Der Notwendigkeit beispielsweise den CO2-Ausstoß zu reduzieren, würde das Totschlagargument Arbeitsplätze entgegengehalten, obwohl letztlich die Zusammenhänge bekannt seien. Trotz Erderwärmung und Umweltzerstörung fände man tausend Ausreden. Manchmal frage er sich, ob im Menschen ein Keim zur Selbstvernichtung angelegt sei. Gleichzeitig bezahlten im Moment andere dafür, was die westlichen Länder tun. „Bleibt die Frage, woher diese große Kluft zwischen Wissen und Handeln herrührt“, fragt Dorit Pusch. Das Gefangensein in einem trägen, großen System?

Auch für Karl-Heinz Schuck ist die Lage alles andere als einfach. Er beschreibt seine Beziehung zur Natur als eine liebe- und respektvolle, gewachsen durch eine Kindheit in Murrhardt mit Gärten, Wäldern und Landschaften als Spielzimmer. Einerseits brauche die Natur den Menschen nicht, andererseits habe er sich an die Spitze gesetzt und trage damit auch Verantwortung. Doch das Christentum habe mit der Haltung „macht euch die Erde untertan“ große Schuld auf sich geladen, da es die Natur in letzter Konsequenz zur Ausbeutung freigegeben habe. Mittlerweile führe eine rein instrumentelle Sicht auf sie dazu, dass die Menschen ihre eigene Lebensgrundlage untergraben. „Ich bin ratlos, wie wir die Beziehung positiv wenden können“, sagt er. Wenn es nicht gelingt, das Verhältnis zu ändern, werde es noch viele Coronas geben.

Die Diskussion kreist noch einige Zeit um die Frage einer freiwilligen Einschränkung in Bezug auf die heutige, von einem ressourcenintensiven Konsum geprägte Lebensweise. Werner Dreiseitel stellt allerdings trocken fest: „Freiheit ist die Einsicht in die Notwendigkeit, der Rest ist Quatsch. Wir müssen uns selbst begrenzen, durch Zwang, Gesetze.“ Letztlich heiße es, ins Handeln zu kommen.

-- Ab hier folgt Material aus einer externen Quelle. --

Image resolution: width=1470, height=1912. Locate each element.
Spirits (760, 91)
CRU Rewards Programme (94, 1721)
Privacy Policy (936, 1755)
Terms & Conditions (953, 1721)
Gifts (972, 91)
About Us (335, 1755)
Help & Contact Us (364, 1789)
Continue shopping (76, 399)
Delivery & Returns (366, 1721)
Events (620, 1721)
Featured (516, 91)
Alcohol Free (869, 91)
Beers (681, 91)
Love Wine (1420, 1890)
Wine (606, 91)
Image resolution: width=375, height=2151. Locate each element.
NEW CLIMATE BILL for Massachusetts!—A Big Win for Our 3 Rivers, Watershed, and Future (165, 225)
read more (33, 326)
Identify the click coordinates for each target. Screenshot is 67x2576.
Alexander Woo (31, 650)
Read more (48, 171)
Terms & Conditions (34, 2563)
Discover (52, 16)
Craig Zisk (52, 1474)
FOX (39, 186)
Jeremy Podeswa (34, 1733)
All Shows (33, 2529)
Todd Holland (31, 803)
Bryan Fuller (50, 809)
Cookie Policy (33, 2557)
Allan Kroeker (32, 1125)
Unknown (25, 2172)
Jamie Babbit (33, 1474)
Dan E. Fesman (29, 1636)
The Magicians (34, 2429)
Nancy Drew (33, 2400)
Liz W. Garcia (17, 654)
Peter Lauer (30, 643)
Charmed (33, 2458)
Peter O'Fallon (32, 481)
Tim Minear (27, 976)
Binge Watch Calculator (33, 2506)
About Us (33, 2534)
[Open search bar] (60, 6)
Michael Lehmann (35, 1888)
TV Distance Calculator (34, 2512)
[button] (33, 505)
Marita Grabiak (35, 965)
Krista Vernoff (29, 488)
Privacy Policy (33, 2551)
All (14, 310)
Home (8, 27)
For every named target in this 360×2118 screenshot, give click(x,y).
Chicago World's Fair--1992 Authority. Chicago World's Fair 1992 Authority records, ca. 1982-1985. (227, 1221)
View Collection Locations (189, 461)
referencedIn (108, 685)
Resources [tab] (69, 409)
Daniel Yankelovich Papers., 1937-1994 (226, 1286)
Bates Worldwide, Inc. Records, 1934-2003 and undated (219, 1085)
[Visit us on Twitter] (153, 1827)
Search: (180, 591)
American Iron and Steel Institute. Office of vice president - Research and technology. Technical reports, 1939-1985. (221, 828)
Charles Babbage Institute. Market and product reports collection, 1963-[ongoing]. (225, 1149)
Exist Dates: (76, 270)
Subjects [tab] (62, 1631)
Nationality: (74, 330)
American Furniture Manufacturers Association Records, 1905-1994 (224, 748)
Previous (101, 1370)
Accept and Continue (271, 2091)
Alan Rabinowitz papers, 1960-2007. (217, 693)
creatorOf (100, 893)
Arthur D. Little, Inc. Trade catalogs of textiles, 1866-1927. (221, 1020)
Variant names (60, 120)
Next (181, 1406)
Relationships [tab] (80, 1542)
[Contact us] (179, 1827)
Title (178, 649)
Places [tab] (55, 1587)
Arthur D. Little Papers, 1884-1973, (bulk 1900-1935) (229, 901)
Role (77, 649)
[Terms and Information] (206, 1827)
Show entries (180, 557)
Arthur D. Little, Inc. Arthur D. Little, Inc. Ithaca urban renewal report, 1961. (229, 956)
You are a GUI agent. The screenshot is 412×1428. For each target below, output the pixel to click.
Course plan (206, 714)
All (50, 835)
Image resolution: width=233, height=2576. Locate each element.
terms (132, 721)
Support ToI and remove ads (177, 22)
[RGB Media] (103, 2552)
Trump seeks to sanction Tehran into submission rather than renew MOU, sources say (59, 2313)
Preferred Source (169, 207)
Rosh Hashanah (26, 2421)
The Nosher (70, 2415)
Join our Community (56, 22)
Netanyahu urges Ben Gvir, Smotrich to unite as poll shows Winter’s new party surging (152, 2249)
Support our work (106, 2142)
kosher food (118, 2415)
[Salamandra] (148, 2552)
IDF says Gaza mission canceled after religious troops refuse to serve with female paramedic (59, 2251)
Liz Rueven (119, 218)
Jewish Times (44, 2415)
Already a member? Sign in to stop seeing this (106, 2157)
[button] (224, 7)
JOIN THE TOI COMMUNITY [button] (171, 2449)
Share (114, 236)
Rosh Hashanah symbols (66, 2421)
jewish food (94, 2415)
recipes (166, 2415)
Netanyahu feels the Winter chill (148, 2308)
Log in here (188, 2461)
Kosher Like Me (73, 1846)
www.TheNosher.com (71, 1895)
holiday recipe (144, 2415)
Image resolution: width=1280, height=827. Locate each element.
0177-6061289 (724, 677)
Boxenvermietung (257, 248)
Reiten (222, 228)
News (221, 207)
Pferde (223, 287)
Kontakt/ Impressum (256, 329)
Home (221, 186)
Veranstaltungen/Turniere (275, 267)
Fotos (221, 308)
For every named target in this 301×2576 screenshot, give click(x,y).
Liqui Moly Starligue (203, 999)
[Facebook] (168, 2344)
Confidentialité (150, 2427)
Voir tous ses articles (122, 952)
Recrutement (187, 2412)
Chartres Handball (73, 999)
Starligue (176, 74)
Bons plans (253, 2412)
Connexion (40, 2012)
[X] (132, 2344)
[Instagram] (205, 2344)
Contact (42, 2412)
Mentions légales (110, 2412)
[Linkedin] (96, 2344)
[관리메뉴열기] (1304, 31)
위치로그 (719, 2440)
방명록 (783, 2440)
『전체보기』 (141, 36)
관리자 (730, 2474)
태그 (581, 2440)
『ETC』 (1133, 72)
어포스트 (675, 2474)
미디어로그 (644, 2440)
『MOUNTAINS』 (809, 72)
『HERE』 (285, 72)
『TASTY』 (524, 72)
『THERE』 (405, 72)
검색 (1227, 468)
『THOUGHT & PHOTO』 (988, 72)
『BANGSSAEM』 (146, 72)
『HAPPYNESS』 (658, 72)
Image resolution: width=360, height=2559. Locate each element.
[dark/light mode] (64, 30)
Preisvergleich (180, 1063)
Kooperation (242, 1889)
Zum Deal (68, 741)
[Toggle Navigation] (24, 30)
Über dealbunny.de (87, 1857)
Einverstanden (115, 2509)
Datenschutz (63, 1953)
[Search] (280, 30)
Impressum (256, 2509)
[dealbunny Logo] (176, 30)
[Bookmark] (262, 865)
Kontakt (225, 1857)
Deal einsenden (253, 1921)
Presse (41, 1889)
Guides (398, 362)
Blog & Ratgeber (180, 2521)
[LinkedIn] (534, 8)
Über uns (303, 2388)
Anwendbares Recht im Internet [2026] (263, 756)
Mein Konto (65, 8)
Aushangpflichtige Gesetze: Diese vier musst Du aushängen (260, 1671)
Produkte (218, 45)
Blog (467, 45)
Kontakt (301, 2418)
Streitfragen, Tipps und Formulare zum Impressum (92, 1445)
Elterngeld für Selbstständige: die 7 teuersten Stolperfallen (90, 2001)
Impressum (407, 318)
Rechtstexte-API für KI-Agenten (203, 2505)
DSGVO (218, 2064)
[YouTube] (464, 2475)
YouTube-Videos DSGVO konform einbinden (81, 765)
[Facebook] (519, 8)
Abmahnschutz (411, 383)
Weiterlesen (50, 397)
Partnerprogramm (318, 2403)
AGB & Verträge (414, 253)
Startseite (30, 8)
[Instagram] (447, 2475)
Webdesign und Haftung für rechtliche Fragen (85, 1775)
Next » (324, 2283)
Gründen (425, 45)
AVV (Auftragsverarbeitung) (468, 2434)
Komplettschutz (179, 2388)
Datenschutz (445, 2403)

Dorit Pusch skizziert zum Abschluss das Buch „Tunguska oder das Ende der Natur“ von Michael Hampe, in dem der Autor eine übergreifende Konzeption des Naturbegriffs infrage stellt. Die Grundidee: Die Vorstellungen sind nie ganz neutral und spiegeln immer verschiedene Interessen wider. Beispielhaft lässt er in einem belletristischen Abriss vier Stellvertreter – ein Physiker, ein Biologe und zwei Philosophen – in einer Geschichte sprechen, die die unterschiedlichen Positionen abstecken. So tritt die Konzeption einer berechenbaren Natur mit allgemeinen Gesetzmäßigkeiten (Physik) neben die einer vom kreativen Prozess der Evolution bestimmten (Biologie) und der Vorstellung vom absoluten Zufall und nicht Erklärlichen sowie der Negation von Natur, weil sie sich nicht mehr von der Kultur abgrenzen lässt (Philosophie).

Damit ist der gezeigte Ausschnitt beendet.